Auto fahren, das vermisse sie schon. Und wieder einmal auswärts gut essen gehen. Sie habe keine grossen Ansprüche, eigentlich. Die überfüllte Einzimmerwohnung in Walenstadt SG, ihre zehn Jahre alten Kleider, das geht schon. Und Fleisch müsse sie nicht immer essen.
Aber ihr alter Stammtisch, ein paar Dörfer weiter, ihre Leute treffen, reden, das braucht sie, sie hat noch so viel Energie. Man spürt es sofort: an ihrem jugendlichen Gang, an ihren Sprüchen, locker auf den Lippen, immer direkt. Ihr Lebensmotto: Wer sich einsetzt, setzt sich aus. «Ich kann es mir nicht leisten, auswärts zu essen», sagt sie. «Nicht einmal im Monat.» Das fehlt. Der Kaffee ist teuer. Das Bahnbillett ebenso. Und dann hat sie sich verschuldet, schon wieder. Weihnachtszeit, sie will doch Geschenke kaufen.

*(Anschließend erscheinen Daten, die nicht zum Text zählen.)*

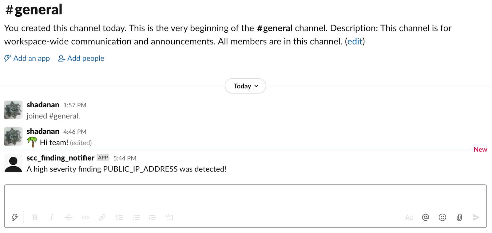Apply ordered list formatting
Viewport: 492px width, 233px height.
point(119,217)
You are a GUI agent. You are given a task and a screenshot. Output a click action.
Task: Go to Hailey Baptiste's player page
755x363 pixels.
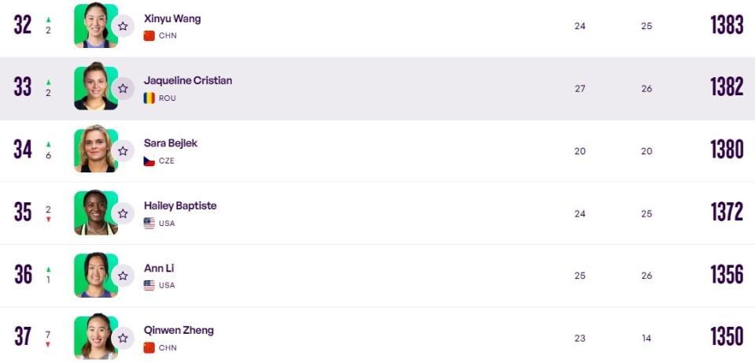(x=180, y=206)
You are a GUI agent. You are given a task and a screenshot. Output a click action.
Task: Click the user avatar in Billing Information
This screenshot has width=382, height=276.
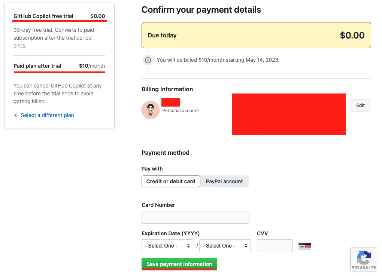click(x=151, y=110)
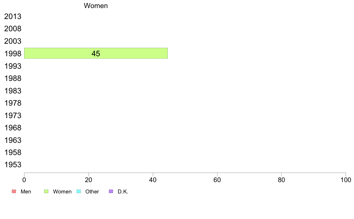The height and width of the screenshot is (219, 354).
Task: Click the D.K. legend text
Action: pyautogui.click(x=123, y=192)
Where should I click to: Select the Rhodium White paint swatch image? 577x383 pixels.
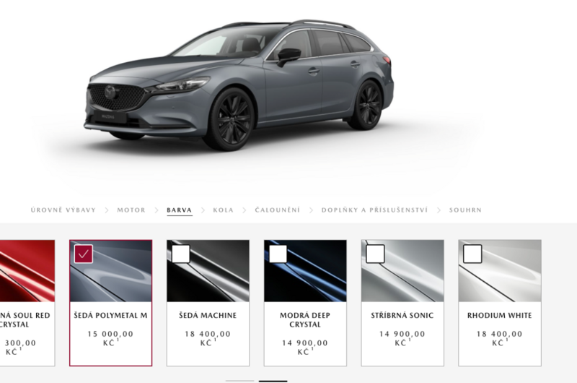click(500, 271)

Ilse C. (72) reicht die Rente nicht zum Leben. 2300 Franken erhält sie im Monat. Sie lebt am Existenzminimum. Weil sie damit ihre Lebenskosten nicht mehr decken kann, bekommt sie zur Rente Ergänzungsleistungen (EL). So wie ihr ergeht es 186 000 älteren Mitmenschen.
Vier Jobs auf einmal
Und doch kommt Ilse C. nicht richtig über die Runden. «Ich kann einfach nicht mit so wenig Geld umgehen.» Noch bis vor drei Jahren hat sie gearbeitet, als Taxifahrerin im Sarganserland. Dann machten die Augen nicht mehr mit.
Einst, da war sie Buchhalterin in einer Bank, ein guter Job. Welche Ironie. «Budgets kann ich gut erstellen. Aber sie einhalten, das ist eine andere Geschichte.» Sie wollte etwas Neues ausprobieren, wurde Alleinsekretärin einer sozialen Institution. Und erlitt ein Burnout. Das war vor knapp 25 Jahren.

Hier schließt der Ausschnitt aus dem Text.